### [Short problem]
Swap "executable modules" for "loaded modules" in the records from the line holding "Screen dimensions: 872x557" through the line holding "click(x=238, y=37)", inclusive, and give back only those lines with everything else unchanged.

----- Supplied entries -----

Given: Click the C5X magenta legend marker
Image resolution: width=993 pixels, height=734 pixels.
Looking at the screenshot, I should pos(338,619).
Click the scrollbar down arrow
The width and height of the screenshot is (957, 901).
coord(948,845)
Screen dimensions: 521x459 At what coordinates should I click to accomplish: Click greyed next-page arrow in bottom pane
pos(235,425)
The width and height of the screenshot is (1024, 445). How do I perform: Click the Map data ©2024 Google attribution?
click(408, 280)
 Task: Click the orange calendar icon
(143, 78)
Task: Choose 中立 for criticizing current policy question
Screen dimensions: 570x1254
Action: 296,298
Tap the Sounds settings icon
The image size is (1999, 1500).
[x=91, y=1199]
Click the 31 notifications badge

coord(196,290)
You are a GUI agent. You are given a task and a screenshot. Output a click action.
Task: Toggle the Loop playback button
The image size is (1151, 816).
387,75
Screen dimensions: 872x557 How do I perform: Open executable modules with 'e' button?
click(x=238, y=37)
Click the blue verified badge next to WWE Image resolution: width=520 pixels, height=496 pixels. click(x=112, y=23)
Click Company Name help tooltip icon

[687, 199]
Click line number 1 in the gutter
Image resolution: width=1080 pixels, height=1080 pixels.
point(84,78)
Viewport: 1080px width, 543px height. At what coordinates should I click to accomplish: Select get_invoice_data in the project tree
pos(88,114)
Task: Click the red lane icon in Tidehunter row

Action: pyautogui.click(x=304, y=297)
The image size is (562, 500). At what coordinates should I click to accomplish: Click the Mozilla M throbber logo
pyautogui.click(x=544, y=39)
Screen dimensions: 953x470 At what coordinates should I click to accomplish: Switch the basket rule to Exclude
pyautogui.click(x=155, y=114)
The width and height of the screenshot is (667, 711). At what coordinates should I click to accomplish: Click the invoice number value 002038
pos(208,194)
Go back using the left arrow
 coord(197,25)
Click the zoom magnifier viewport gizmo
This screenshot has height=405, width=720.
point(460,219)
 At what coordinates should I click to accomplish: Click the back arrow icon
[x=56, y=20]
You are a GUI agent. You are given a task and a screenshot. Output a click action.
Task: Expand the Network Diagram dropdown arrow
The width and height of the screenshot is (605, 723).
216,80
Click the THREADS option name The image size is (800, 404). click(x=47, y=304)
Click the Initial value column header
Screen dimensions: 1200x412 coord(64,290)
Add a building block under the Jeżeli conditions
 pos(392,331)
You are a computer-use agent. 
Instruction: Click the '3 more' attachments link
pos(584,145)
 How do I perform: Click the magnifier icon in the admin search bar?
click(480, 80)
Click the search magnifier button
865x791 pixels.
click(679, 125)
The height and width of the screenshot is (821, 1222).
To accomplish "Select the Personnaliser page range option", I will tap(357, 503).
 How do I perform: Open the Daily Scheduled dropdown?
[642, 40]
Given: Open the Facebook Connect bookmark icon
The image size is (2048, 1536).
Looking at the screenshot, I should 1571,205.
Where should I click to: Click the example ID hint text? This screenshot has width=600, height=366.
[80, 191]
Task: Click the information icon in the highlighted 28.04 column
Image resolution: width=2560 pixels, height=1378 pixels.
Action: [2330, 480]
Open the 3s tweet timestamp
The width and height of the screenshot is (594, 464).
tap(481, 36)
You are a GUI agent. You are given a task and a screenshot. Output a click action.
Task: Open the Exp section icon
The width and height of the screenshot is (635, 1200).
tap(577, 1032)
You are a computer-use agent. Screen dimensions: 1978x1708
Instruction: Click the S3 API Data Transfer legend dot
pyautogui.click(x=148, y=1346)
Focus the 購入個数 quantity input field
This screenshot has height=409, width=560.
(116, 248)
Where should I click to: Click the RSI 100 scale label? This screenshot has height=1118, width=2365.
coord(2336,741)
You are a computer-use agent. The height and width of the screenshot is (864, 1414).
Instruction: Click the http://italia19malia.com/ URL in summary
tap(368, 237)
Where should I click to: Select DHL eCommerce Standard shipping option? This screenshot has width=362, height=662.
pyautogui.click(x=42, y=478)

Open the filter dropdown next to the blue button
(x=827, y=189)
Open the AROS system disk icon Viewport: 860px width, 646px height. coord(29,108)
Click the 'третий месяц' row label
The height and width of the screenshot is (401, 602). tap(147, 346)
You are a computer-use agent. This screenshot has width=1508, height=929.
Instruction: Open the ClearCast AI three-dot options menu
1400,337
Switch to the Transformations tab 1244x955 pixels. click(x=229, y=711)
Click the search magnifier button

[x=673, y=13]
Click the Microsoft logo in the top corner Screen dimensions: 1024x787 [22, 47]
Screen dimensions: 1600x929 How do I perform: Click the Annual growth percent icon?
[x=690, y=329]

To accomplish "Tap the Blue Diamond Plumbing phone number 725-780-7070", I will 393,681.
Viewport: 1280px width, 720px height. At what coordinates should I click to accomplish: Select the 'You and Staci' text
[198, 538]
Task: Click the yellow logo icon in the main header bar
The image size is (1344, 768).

-----

### [Task solution]
Screen dimensions: 872x557 How do I perform: Open loaded modules with 'e' button?
click(x=238, y=37)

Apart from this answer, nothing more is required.